Threw some hamburger patties on after reassembly. After the pellets started smoking I turned it up to hi and I would say it was slower coming up to temp because of the additional mass that needed to heat up. However the fire chamber temp and the grill temp read within 20-30 deg of each other when before they were off by about 80 deg. Also when the burgers went on they sizzled which they didn't do the last time we tried cooking them. I am ordering a tempaque (spelling?)so that will help me better monitor pit, grill and food temps. My hope is it will better help me understand the temp variations in the GMG. I am concerned that the controller isn't working properly but I want some solid data before I call customer service. 
I hope this helps some of you other GMG owners or those considering purchasing one. Please ask any questions if I missed something. And if you know of other mods I would appreciate hearing about them.


----------



## north idaho (Mar 4, 2016)

And I must also mention this is the first time I have ever successfully posted pictures on any forum. Still can't believe it worked:)


----------



## dgodke (Mar 8, 2016)

North Idaho,

On the New 1-piece Stainless Steel Heat Shield, turn it over and check the Centerline of the Inverted V against the Centerline of the FirePot.  The Locator Notches on the original 1-piece SS Heat Shields were off a bit, making the Chimney Side about 100* hotter.  Some newer heat shields have 2 sets of notches to move the heat shield.
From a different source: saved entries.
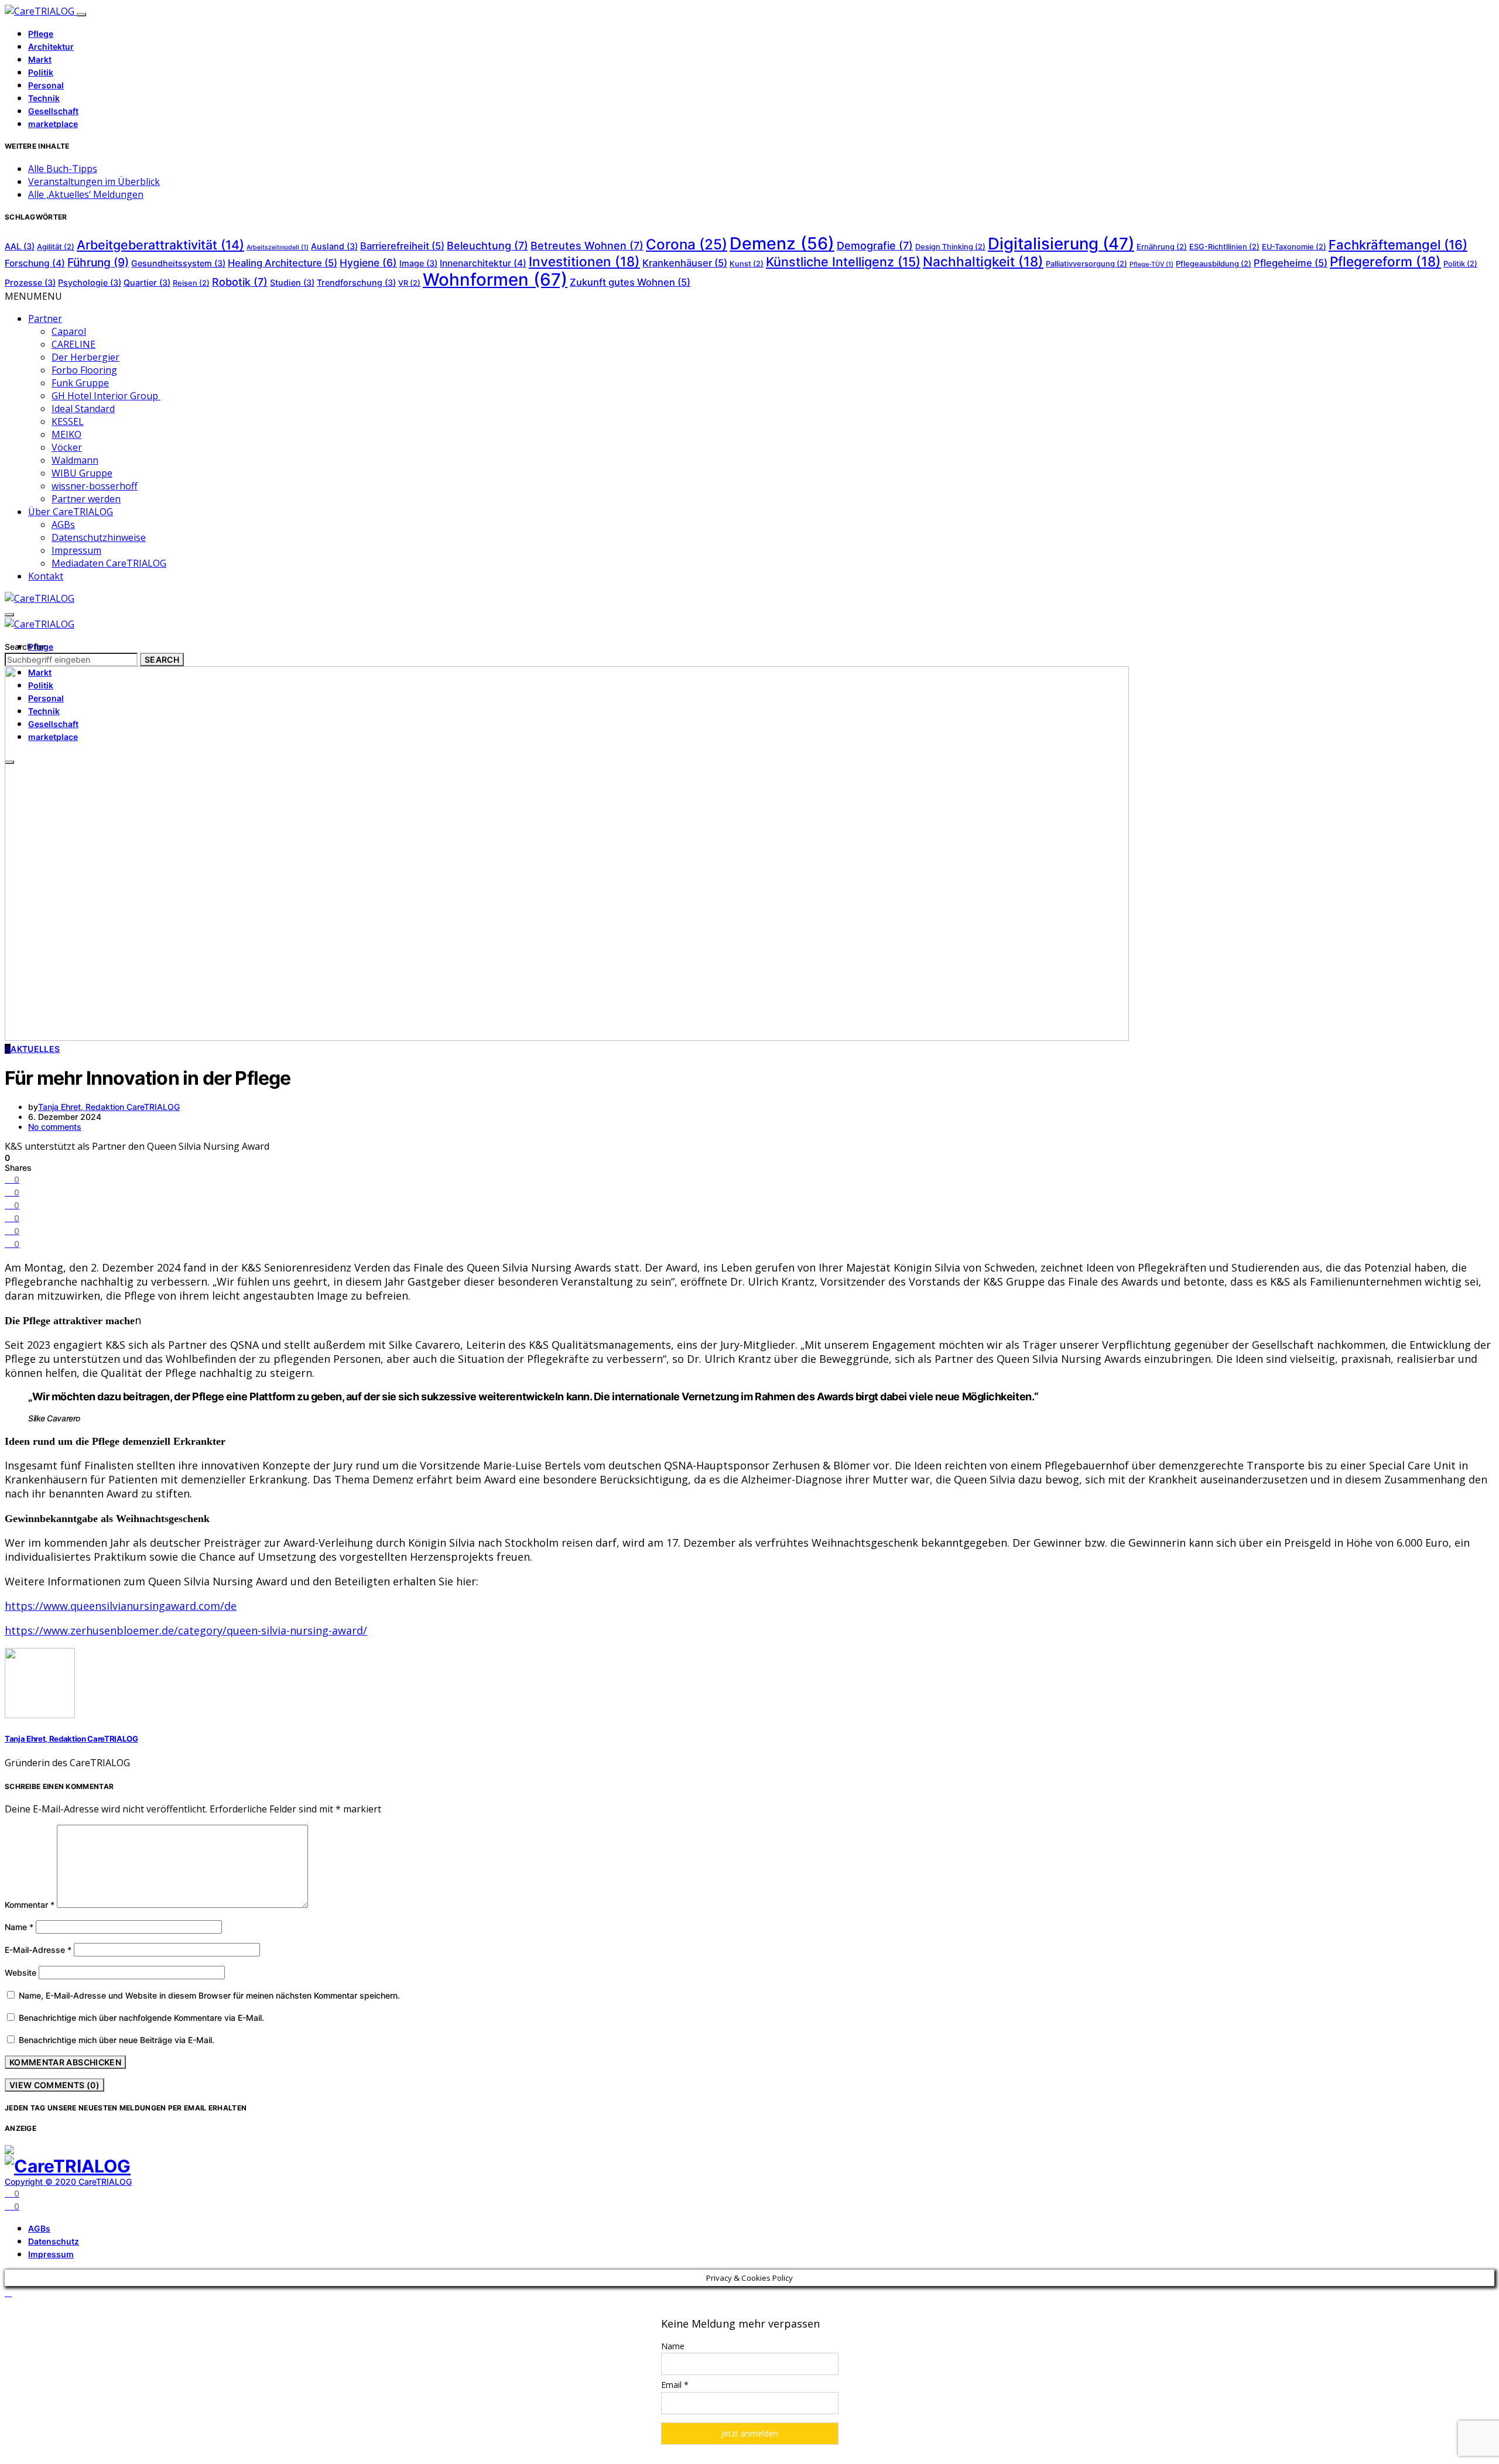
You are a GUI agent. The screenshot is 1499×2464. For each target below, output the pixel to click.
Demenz (782, 243)
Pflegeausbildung (1213, 263)
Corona (686, 244)
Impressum (76, 550)
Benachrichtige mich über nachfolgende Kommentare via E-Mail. (141, 2018)
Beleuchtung (487, 245)
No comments (54, 1127)
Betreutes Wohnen (587, 245)
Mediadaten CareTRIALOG (109, 563)
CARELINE (73, 344)
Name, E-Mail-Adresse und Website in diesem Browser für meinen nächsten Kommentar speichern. (209, 1995)
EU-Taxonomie (1294, 246)
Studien (292, 282)
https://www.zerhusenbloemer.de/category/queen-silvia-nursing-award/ (186, 1630)
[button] (33, 296)
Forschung (35, 263)
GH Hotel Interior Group (106, 395)
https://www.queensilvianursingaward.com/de (121, 1606)
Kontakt (45, 576)
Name (19, 1927)
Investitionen (584, 261)
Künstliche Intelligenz (843, 261)
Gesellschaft (53, 111)
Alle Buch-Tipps (62, 168)
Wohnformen (495, 279)
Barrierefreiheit (402, 246)
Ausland (334, 246)
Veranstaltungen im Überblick (94, 181)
Be sure you move the heat shield more towards the Chimney Side when you do the notches.  I had to Dremel out 7/8"

The DB had the same issue with the New Heat Shield.

Let me know how it comes out, you can contact me at [email protected] or contact me on Facebook at Don Godke's Downdraft


----------



## north idaho (Mar 8, 2016)

Dgodke thanks for the tip. Our one piece SS deflector does have 2 notches and I did move it towards the chimney as far as could only because I wanted it centered in the bbq. Your explanation makes a lot of sense so my next step is to set up 2 probes on my Igrill at each end of the grate and start recording temps. Will post results when completed. Thanks again!


----------